[Exercise description]
Find the lines below holding the word "menu" and copy each of them.

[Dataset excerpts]
┏━━

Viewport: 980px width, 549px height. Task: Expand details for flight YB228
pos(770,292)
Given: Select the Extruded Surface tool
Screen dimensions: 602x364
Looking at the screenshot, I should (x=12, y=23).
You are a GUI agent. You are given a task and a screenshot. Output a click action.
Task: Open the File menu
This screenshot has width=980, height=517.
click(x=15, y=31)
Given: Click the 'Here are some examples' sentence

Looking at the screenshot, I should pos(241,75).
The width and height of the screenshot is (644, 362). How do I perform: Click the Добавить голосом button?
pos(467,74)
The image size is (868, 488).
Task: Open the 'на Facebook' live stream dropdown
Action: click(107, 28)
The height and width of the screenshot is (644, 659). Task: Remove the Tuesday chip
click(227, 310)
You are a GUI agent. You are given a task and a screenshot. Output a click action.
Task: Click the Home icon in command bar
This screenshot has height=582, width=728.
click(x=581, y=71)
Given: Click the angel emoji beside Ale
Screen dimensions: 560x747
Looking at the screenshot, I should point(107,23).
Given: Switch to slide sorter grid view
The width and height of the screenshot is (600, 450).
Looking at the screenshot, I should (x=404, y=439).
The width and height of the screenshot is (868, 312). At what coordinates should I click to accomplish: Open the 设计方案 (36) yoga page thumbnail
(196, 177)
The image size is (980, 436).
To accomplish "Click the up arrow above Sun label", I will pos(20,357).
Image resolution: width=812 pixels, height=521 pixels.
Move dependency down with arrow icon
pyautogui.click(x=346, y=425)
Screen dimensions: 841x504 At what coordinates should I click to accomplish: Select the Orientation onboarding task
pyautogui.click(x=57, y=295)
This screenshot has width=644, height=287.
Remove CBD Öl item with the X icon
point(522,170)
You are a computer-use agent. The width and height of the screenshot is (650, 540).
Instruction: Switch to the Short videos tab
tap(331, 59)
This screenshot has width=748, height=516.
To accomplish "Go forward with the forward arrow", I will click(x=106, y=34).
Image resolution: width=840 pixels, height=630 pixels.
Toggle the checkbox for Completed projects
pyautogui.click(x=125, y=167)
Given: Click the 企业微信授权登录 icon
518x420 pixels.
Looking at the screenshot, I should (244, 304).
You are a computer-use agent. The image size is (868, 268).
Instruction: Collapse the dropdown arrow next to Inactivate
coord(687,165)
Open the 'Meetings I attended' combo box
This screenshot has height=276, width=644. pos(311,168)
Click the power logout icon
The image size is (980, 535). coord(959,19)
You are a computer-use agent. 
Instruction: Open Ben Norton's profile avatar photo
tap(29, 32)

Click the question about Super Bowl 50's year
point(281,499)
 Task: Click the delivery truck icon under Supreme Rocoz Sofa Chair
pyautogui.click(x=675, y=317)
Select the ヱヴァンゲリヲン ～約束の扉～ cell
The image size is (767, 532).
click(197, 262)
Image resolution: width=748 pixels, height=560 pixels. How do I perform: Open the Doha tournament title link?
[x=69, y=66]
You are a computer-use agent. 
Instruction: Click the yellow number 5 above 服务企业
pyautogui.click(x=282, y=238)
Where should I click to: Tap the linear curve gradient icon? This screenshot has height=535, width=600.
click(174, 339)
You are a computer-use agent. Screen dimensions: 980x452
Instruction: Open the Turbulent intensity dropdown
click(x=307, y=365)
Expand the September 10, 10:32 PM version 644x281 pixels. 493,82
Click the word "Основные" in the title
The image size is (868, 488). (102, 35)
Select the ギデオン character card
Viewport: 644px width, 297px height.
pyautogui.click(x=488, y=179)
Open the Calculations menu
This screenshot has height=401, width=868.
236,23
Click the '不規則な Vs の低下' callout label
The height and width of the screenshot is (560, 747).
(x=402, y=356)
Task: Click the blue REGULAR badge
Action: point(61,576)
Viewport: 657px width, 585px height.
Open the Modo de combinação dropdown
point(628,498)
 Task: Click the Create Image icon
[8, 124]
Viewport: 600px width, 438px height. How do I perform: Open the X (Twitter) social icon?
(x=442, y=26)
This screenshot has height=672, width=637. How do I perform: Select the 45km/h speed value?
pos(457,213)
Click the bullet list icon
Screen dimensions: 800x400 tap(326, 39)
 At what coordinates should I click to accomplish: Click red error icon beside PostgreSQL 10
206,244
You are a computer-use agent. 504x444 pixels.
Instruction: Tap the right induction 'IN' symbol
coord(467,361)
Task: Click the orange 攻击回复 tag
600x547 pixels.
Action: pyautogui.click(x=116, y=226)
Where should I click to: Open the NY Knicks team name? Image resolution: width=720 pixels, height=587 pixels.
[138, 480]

┗━━

[Worked solution]
Task: Open the File menu
Open the Calculations menu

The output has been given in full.